Selig sees the knife drop to the ground, and, dropping the chunk of bench, he crosses the sidewalk in two big strides. I feel his big hand wrap around my throat. He lifts me away from the window and then choke slams me through it.
I tumble through a display of “lucky” bamboo, and onto the linoleum past it. The inside of the store is dark, but it looks like one of those independent junk stores; the kind that carry jackets with poorly translated sayings on them and “Nikke” t-shirts.
The Brimstone Crippler steps up into the display window. Between his height and my being on the floor he looked kind of scary. The red light streaming out of his arm and foot did not hurt that point either; nor did the fact that he was holding my knife.
You see, weapons issued by the agency are the only things that can truly destroy a demon. Rumor has it that they can even kill and angel, and while I don't know if that's the truth, I do know that a simple agent like myself can be destroyed with my own weapon.
I start to go for my gun when another shape comes into view. I see the silhouette of a small person with wild, curly hair leap through the broken window, and wrap its left arm around the demon's neck. With its right arm, it plunges something into the big man's neck. As the red light bursts out of the new wound I know who this new player is: Agent Adams.

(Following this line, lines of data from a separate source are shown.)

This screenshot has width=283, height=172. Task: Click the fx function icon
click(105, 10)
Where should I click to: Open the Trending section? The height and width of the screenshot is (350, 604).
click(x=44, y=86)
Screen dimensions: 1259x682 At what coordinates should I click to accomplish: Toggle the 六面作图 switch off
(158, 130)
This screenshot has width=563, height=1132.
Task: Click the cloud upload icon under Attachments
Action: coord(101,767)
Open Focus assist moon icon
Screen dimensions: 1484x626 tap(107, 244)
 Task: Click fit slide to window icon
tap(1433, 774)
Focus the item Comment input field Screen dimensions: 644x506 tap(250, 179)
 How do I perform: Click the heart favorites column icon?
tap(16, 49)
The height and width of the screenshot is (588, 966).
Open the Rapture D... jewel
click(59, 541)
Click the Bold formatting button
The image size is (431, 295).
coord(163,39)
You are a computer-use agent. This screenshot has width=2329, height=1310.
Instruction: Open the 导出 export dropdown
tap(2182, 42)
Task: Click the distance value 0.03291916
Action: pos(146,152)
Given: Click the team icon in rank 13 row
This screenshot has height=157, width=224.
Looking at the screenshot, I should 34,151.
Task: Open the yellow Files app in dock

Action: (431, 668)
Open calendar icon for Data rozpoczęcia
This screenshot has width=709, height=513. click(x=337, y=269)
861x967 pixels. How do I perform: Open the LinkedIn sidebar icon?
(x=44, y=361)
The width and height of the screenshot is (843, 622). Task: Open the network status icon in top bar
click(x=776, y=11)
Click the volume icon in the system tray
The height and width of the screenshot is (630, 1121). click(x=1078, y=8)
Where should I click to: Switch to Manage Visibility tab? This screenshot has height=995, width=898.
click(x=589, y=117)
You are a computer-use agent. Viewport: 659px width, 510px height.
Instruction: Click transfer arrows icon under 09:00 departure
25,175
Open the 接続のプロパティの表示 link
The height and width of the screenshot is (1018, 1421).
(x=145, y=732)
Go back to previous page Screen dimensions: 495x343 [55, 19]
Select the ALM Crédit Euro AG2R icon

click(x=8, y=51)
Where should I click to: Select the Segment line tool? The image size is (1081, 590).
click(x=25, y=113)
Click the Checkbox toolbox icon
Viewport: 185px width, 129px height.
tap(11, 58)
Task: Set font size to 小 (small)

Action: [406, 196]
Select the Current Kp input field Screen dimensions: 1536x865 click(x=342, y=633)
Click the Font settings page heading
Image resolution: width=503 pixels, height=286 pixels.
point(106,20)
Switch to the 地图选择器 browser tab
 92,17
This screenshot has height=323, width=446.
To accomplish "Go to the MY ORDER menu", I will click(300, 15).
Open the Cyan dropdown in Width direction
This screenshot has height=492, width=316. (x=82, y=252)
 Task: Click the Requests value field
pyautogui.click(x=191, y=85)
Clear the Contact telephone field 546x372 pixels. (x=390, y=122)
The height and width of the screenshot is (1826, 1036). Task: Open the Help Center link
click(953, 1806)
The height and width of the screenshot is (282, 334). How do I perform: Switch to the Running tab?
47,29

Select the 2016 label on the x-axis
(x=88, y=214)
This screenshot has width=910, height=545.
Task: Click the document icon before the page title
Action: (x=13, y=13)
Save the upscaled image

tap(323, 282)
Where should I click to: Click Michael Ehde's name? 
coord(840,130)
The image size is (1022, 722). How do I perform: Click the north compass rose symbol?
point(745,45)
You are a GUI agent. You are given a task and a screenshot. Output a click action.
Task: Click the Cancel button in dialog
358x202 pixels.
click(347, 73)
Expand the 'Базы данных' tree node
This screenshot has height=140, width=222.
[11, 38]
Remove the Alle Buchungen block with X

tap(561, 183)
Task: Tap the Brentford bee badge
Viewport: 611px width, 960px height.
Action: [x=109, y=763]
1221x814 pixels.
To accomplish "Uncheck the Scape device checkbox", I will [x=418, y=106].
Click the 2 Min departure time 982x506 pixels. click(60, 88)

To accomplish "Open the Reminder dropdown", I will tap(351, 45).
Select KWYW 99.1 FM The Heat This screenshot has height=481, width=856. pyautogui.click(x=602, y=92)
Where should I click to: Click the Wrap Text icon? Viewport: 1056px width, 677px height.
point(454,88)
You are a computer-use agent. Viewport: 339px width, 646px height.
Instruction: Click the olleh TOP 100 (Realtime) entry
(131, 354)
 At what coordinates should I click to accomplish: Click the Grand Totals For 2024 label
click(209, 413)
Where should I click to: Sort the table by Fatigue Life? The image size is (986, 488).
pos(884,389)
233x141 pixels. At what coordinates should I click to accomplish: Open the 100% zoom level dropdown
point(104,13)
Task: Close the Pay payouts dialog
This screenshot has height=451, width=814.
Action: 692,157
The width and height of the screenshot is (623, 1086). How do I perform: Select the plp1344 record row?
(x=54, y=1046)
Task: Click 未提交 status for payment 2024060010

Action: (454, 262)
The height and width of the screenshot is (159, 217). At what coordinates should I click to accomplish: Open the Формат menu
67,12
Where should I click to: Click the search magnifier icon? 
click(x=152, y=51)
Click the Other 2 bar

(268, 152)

“Shoot him, Dax!” she yells as the demon thrashes around, trying to throw her off of him, “Shoot him! Shoot him! Shoot hi-”
Adams is cut off as Selig grabs her by her wild hair, yanks her free, and throws her into a rack of gift bags hung on long metal pegs.
Selig rips Adams' weapon, a silver retractable ballpoint pen, free from his neck, drops it, and then claps his hand over the wound. While he is distracted with his life-force flowing free I pull my gun, aim, and fire.
The interior of the store rattles with the sound of holy thunder as my gun, seemingly a simple Beretta, fires a burst of light at the demon's chest. I close my eyes in an attempt to shield them from the light, and am thrown backwards by the explosion of demon life-energy.
When the world goes quiet again, save for the noise of traffic outside, I climb back to my feet, and see Adams pulling herself out of a small mountain of cheap, brightly colored gift bags.
“That's twice I've saved your ass now, Dax,” Emily says, picking my knife and her pen out of the pile of ashes and clothes that were the demon known as Vladimir Selig.
“That's also twice I've had to help you out on what was supposed to be your assignment, so we're still even in my book,” I say, taking the knife from her and then re sheathing it and holstering my gun.
“You buy me a coffee, and we call it even.”
“You've, uh, got a little something there,” I say, pointing to the metal peg sticking out from just under her left clavicle.
Adams looks down and the peg, and then back at me, “Would you mind?”
“Yeah,” I say, and place my left hand, which feels full of pins and needles as my fingers start to heal, on her shoulder, and yank the peg free with my right, tossing it away, “So where did you go anyway?”
“I was waiting for you guys down the street, but then I saw someone get thrown through a window and figured it must be you. You totally screwed up my plan.”
“How did you even know he was going to go that way?”
“Research.”
I can hear sirens in the distance. I guess this means that we were not quite far enough out of public view. Chances are that Reg, our boss, will send in someone to claim it was a bombing or some other random act of violence.
“I think that's our cue to leave,” Adams says, motioning to the window, and the people outside that are slowly building up the courage to investigate the damage.
We sneak out an emergency exit at the back of the shop, and begin our trip back to the office to begin the seemingly endless amount of paperwork that will be waiting for us. If we weren't already dead, filling out those reports would surely kill us.